La tercera ley del movimiento de Newton declaraba que a toda acción se opone una reacción igual. Si no continuamos los avances en igualdad, si bajamos la guardia, corremos el riesgo de perder las posiciones ganadas porque el carácter profundamente arraigado de los prejuicios sexistas ofrece una fuerte resistencia.

En los próximos años hay que seguir trabajando para conseguir aumentar la tasa de empleo de las mujeres. Hemos pasado del 25,1% en 1986 al 52,3% en 2010 pero todavía en ese año el diferencial con la tasa de empleo masculino era de 12,5 puntos. Además, la brecha salarial persiste: las mujeres cobran por término medio un 16% menos que los hombres por hora trabajada. Conseguir corregir esos desequilibrios no sólo reduciría la discriminación sino que, como señalan varios estudios, comportaría un incremento sustancial del PIB.

Hay que avanzar, y notablemente, en la presencia de mujeres en los puestos de decisión económica.
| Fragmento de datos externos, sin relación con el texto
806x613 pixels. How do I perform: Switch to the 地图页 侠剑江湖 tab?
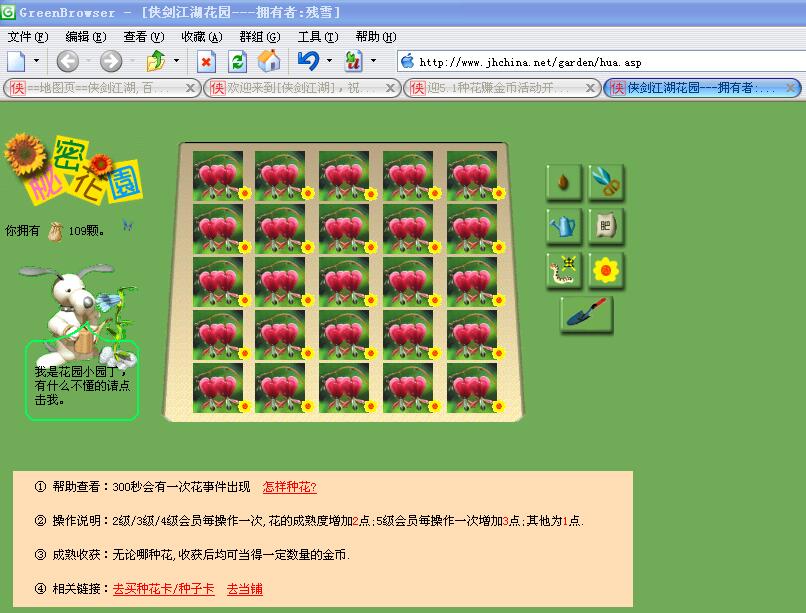click(x=102, y=88)
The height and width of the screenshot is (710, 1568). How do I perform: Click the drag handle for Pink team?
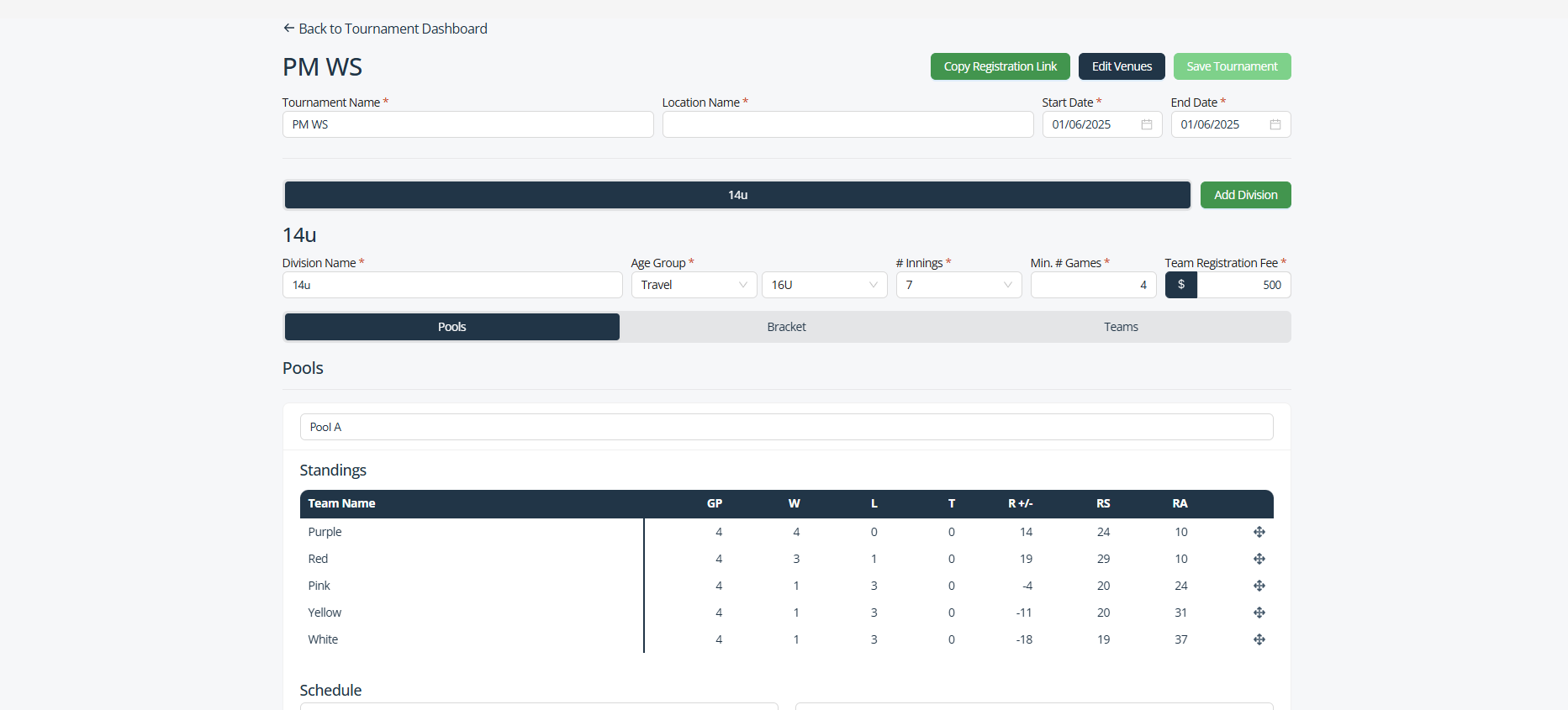click(1259, 586)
Un reciente documento de la Comisión Europea ha situado el incremento de la participación de las mujeres en el proceso de toma de decisiones de las empresas en la vanguardia de la agenda para los próximos años basándose en el convencimiento de que más mujeres en los centros de decisión contribuye a aumentar la productividad (Comisión Europea: Report on Progress on Equality between Women and Men in 2010. The gender balance in business Leadership, 2011).

Y la lucha contra la violencia de género debe seguir concitando los esfuerzos de todos porque es el ataque más brutal a los derechos humanos, a la libertad y dignidad de las mujeres.
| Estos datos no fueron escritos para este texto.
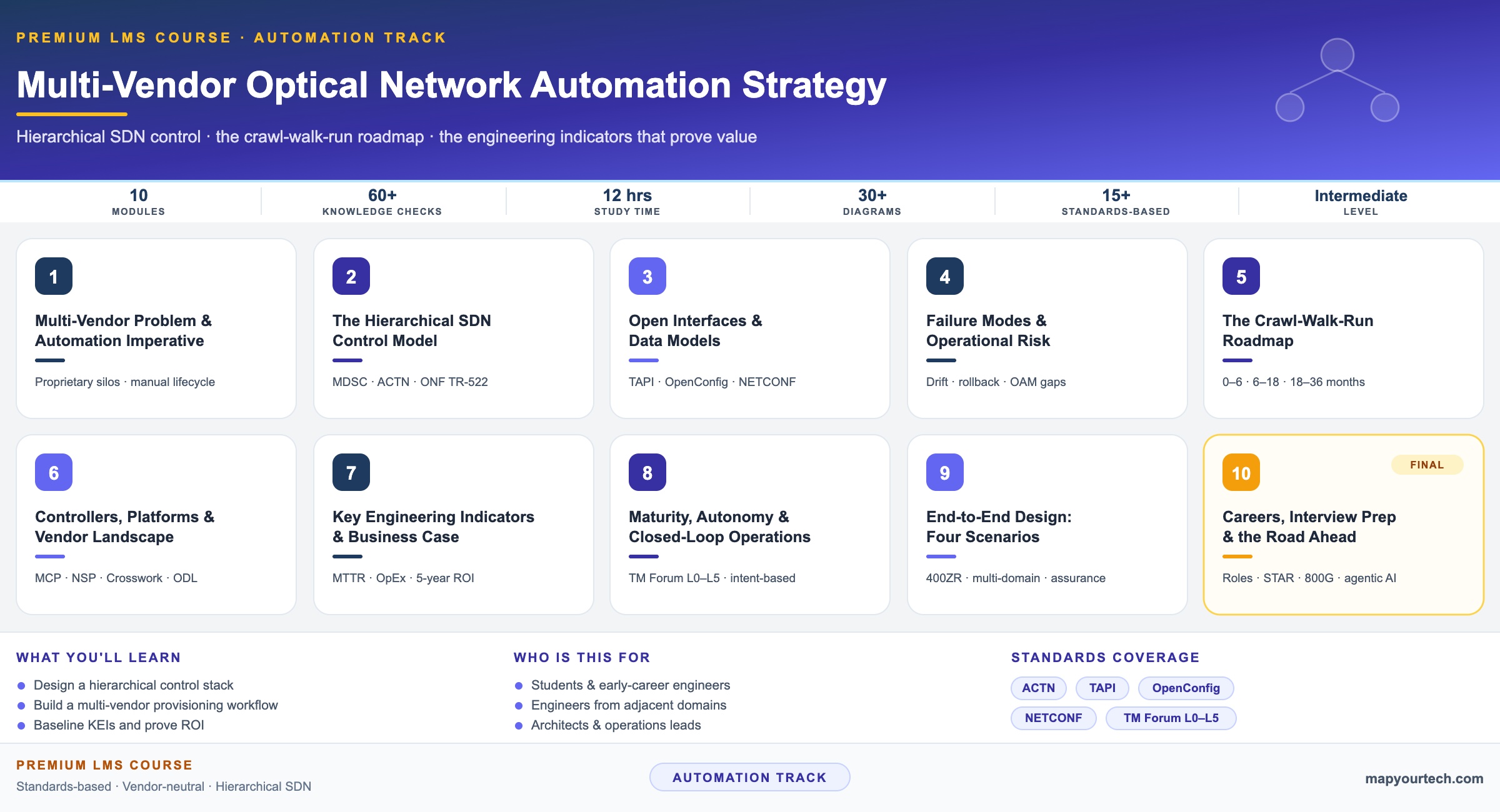Click the AUTOMATION TRACK pill button

point(750,777)
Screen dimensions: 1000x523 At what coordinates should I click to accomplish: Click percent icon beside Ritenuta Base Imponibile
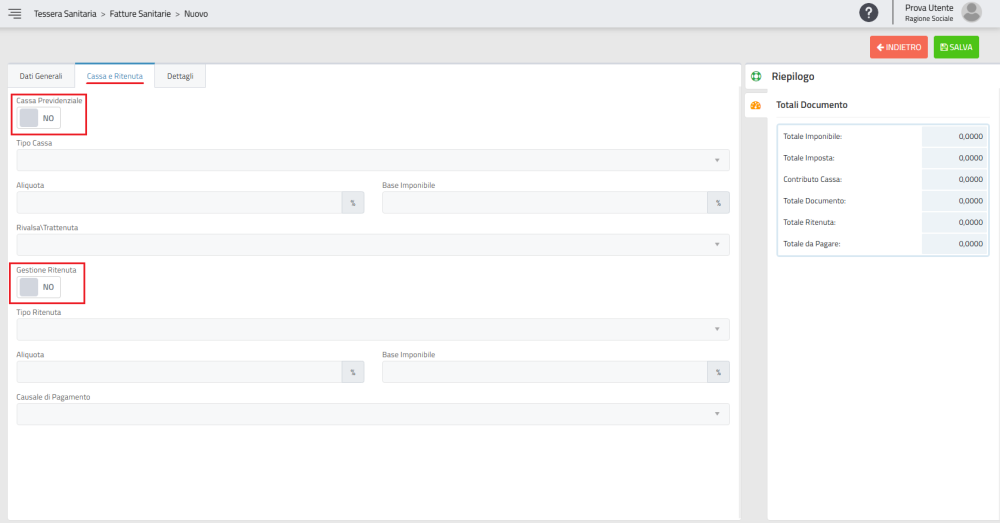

Mantener la igualdad en el centro de la preocupación pública

Sin igualdad no hay cohesión, bienestar y paz. La igualdad es una cuestión troncal en un modelo de sociedad avanzada. Pero además de ser una cuestión de principios es una cuestión, fundamentalmente de políticas, acciones y medidas. Todo ello requiere esfuerzo y compromiso.
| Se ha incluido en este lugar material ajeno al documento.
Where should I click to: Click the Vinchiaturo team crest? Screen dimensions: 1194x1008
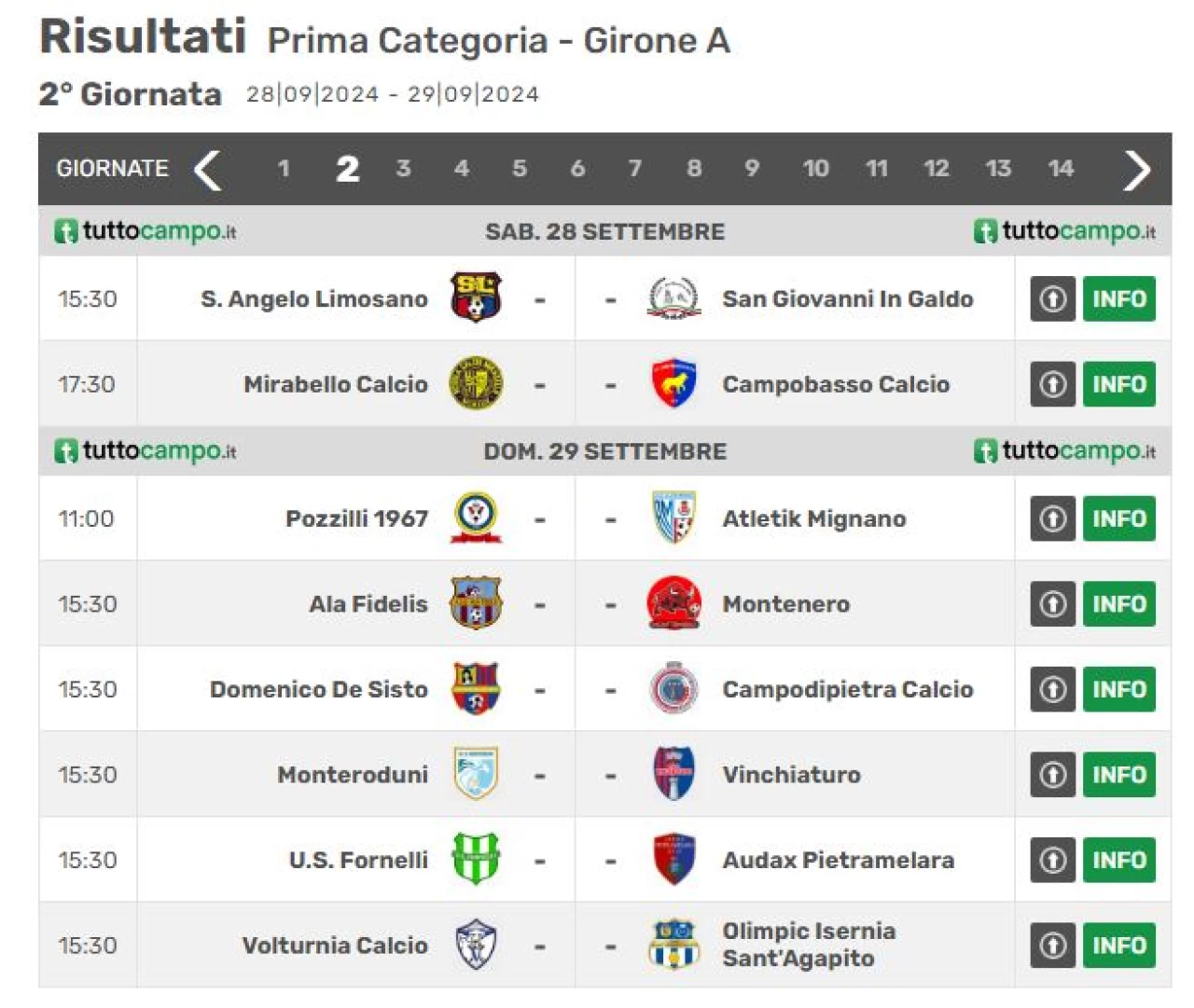coord(673,774)
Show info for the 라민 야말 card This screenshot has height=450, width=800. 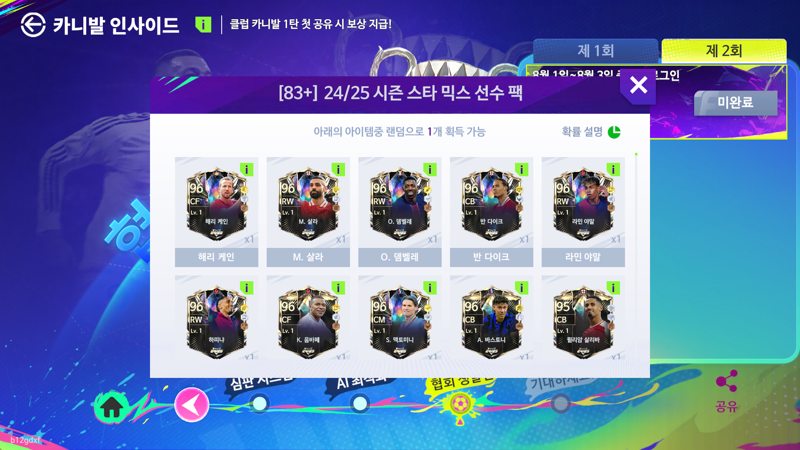613,169
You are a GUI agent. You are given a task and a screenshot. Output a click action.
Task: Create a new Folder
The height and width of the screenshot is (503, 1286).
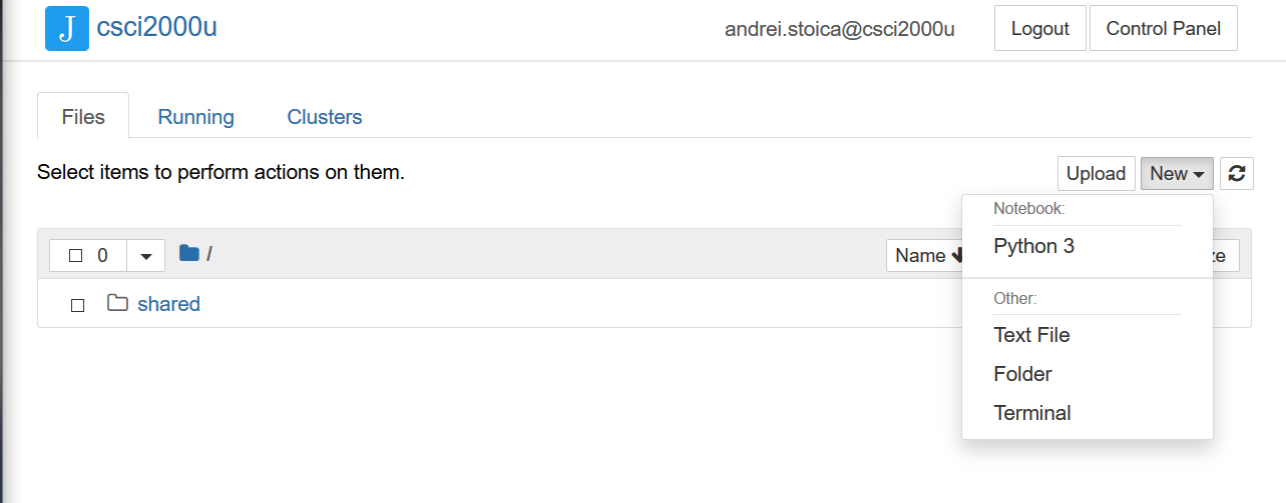[1022, 374]
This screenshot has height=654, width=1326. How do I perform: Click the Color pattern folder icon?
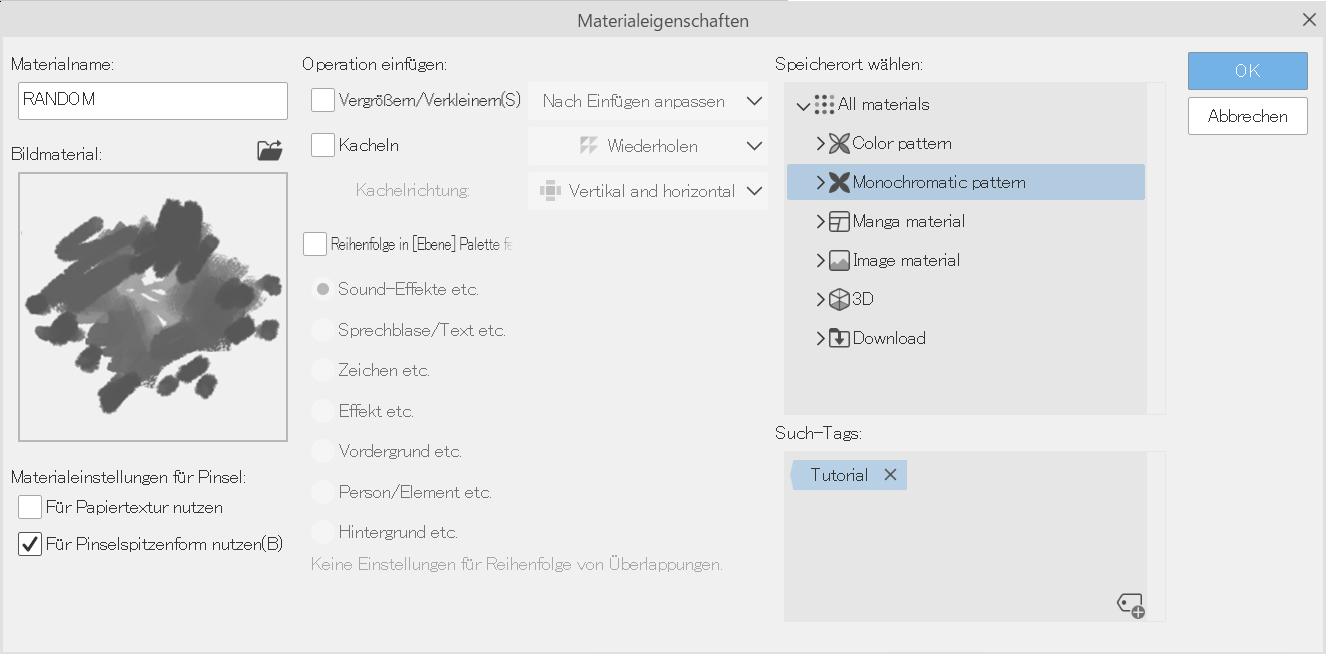(839, 143)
Cuando se critican las medidas de acción positiva a favor de las mujeres afirmando que no son necesarias porque aquellas que tengan méritos suficientes llegarán, se está cerrando lo ojos al carácter estructural de la discriminación. Tomada a la letra esta argumentación tiene una consecuencia perversa: si las mujeres que están donde están es por sus solos méritos, quienes no han llegado es porque carecen de ellos. Y sabemos, en cambio, que mujeres con talento y capacidades sobradas no han podido ni pueden acceder a determinadas posiciones debido a un conjunto más o menos invisible de prácticas, conductas y roles que se ha dado en denominar el “techo de cristal”.

Los datos sobre el número de mujeres que ocupan puestos de responsabilidad en cargos públicos o en los puestos de dirección de las  empresas, sobre las diferencias salariales por trabajos de igual valor o sobre el reparto de las responsabilidades familiares son pertinazmente elocuentes: a la sociedad española le queda todavía un buen trecho para lograr la igualdad efectiva entre mujeres y hombres. Recorrerlo exige seguir tomándose en serio la igualdad.

Las políticas de igualdad van dirigidas a que la mitad de la población se incorpore plenamente a la sociedad, en todos sus niveles. Cualquier retroceso en ellas significará reducir la base de nuestra sociedad y, también, de nuestra economía. Todos los retos pendientes en igualdad son imprescindibles para conseguir una economía productiva y competitiva, sostenible en el tiempo.

La crisis y los cambios que está comportando están configurando una nueva era. Estoy segura de ello, tan segura como de que esa nueva etapa o se abre con las mujeres o no será para bien.


(*) María Teresa Fernández de la Vega ha sido vicepresidenta primera del Gobierno, ministra de Presidencia y portavoz del Gobierno hasta el 21 de octubre de 2010.